In 2015, FINRA levied $94 million in fines against broker-dealers, took 1,512 disciplinary actions against broker-dealers, and ordered $97 million in restitution to harmed investors. FINRA conducts the arbitration of almost all disputes between a customer and a broker-dealer as well as the arbitration of intra-industry disputes. Investors are generally barred from pursuing relief in state or federal courts. As discussed below, if conducted fairly, arbitration can be a cost-effective means of resolving disputes.
FINRA maintains an Office of the Ombudsman to resolve investor, broker-dealer and other complaints about FINRA operations. This office handles more than 500 inquiries annually.
FINRA is a Delaware not-for-profit corporation that is tax exempt under section 501(c)(6) of the Internal Revenue Code. The Securities and Exchange Commission (SEC) is responsible for the oversight of FINRA. In 2015, FINRA had 3,500 employees. In fiscal year (FY) 2015, the SEC had 4,300 employees. FINRA has an annual budget of $1 billion, and has $2 billion in cash and investments on hand. The SEC has an annual budget of $1.6 billion. FINRA contracts to perform regulatory functions for a wide variety of exchanges. The fees it receives from these contracts account for $126 million of its annual revenues.
FINRA was formed when the regulatory functions of the New York Stock Exchange (NYSE) and the National Association of Securities Dealers (NASD) were merged and given to FINRA as part of a series of transactions in which both the NYSE and NASDAQ became public, investor-owned enterprises. These changes were approved by the SEC on July 26, 2007.
FINRA is commonly called a self-regulatory organization (SRO) by both commentators and the SEC. By “SRO,” commentators typically mean an organization whereby the industry regulates itself. Although FINRA’s predecessor organizations (the NASD and the NYSE’s regulatory arm) were once true SROs, FINRA is not. FINRA is governed by a 23-member board. Under the eighth article of its articles of incorporation, the number of its “public governors” (those not chosen by industry) “shall exceed the number of Industry Governors.” Industry governors are those elected by the industry. Currently, there are 10 board members who are industry governors. There are 12 public governors. In addition, FINRA’s CEO, Robert Cook, also serves on its board. Thus, the industry controls only 10 of 23 governors, 43 percent of the board. Because the industry does not control FINRA, it is inappropriate to regard FINRA as an SRO.
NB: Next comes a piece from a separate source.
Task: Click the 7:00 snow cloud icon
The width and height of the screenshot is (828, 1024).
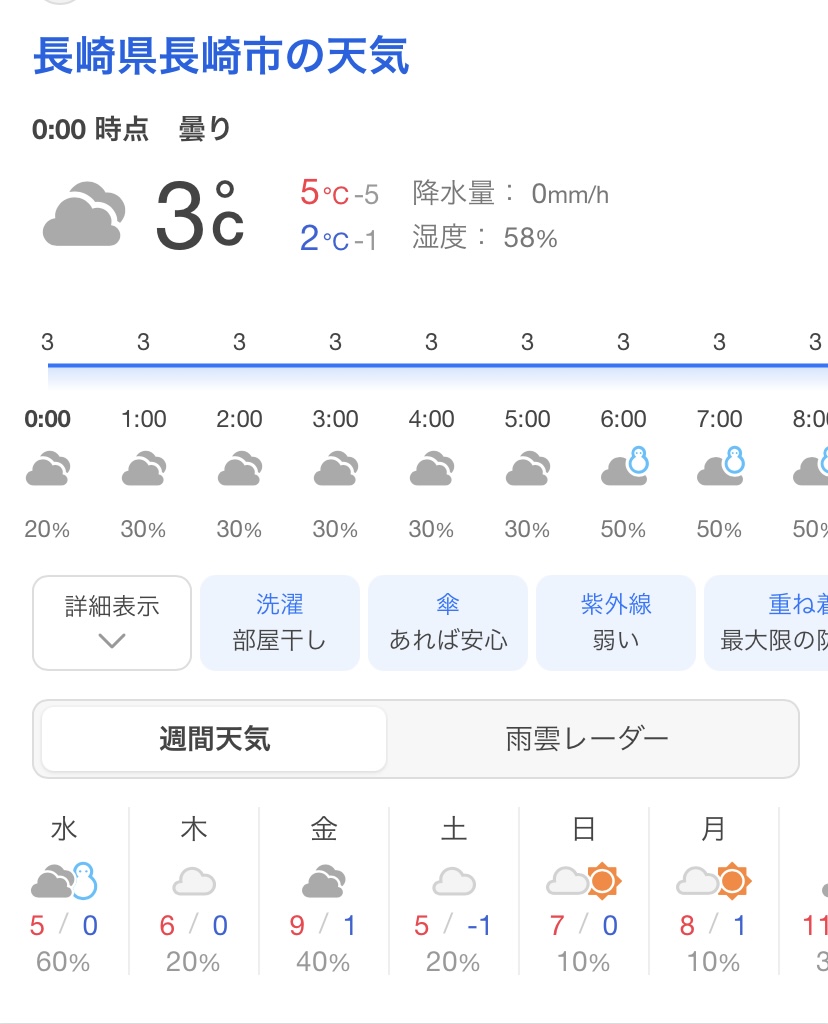Action: (x=720, y=467)
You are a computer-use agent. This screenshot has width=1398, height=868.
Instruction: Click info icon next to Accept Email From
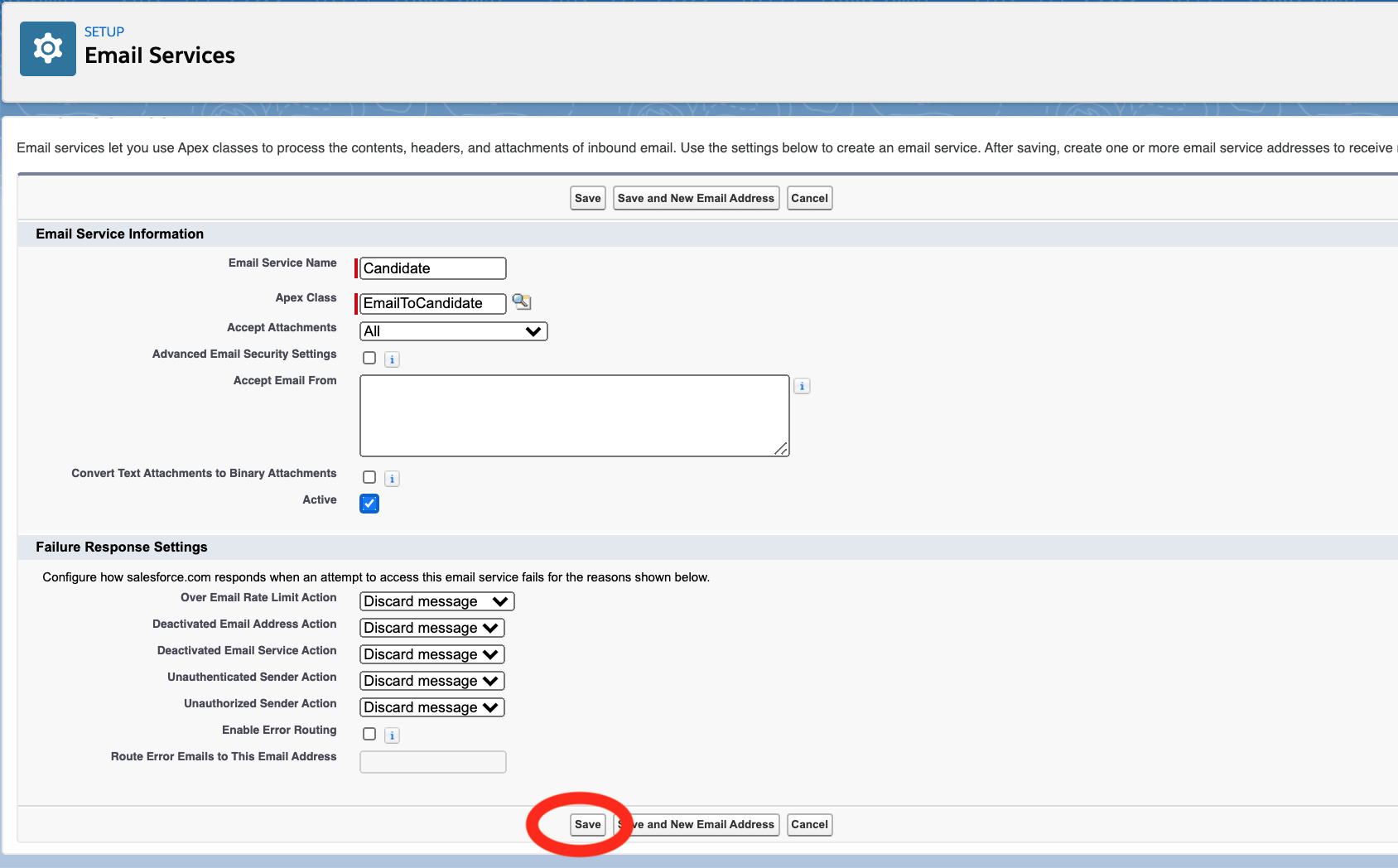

The Potential Virtues of Self-Regulation. Private individuals have the right to conduct their business, within the law, as they see fit. Firms should be free to hold themselves to higher standards than the law requires, or to establish standards, procedures, and practices by mutual agreement that improve the functioning of a market. True self-regulation by industry is one way to do that, and has potential merit. Self-regulation may be thought of as spontaneous private legal ordering.
Law professors William Birdthistle and Todd Henderson argue that “[i]ndustry professionals have strong incentives to police their own, since many of the costs of misbehavior are born by all members of the profession, while the benefits inure only to the misbehaving few. So long as the few do not control the regulatory process, self-regulation could in theory work as well or better than external regulation.” Industry representatives often have greater expertise than government regulators and are closer to the market. They may be able to more rapidly respond to changing circumstances and their regulatory response may be more proportional or scaled.When the “self-regulator” becomes intertwined with government, however, self-regulation presents potential conflicts of interest and is often a guise for erecting barriers to entry in a market to protect incumbent firms and to extract economic rents at the expense of customers or clients.
Why Reform Is Necessary
FINRA is an unusual entity. FINRA is a key regulator with a budget nearly two-thirds the size of the SEC’s budget and a staff numbering more than 80 percent that of the SEC, but it is not a government agency. While critical to the functioning of the finance industry, and having industry representation on its board, it is not controlled by the industry. While it serves a governmental function and has coercive power, including the ability to completely bar firms and individuals from the marketplace, it is not subject to any of the normal transparency, regulatory review, or due-process protections normally associated with government. It is not, for example, subject to the notice-and-comment provisions of the Administrative Procedure Act, the Freedom of Information Act, the Regulatory Flexibility Act, the Sunshine Act, the Paperwork Reduction Act, or cost-benefit-analysis requirements. In contrast to a court, FINRA’s arbitration and disciplinary hearings are not generally open to the public. Its arbitrators are not usually required to provide reasons for their decisions. Its rule-making is generally done in private, and its Board of Governors meetings are closed.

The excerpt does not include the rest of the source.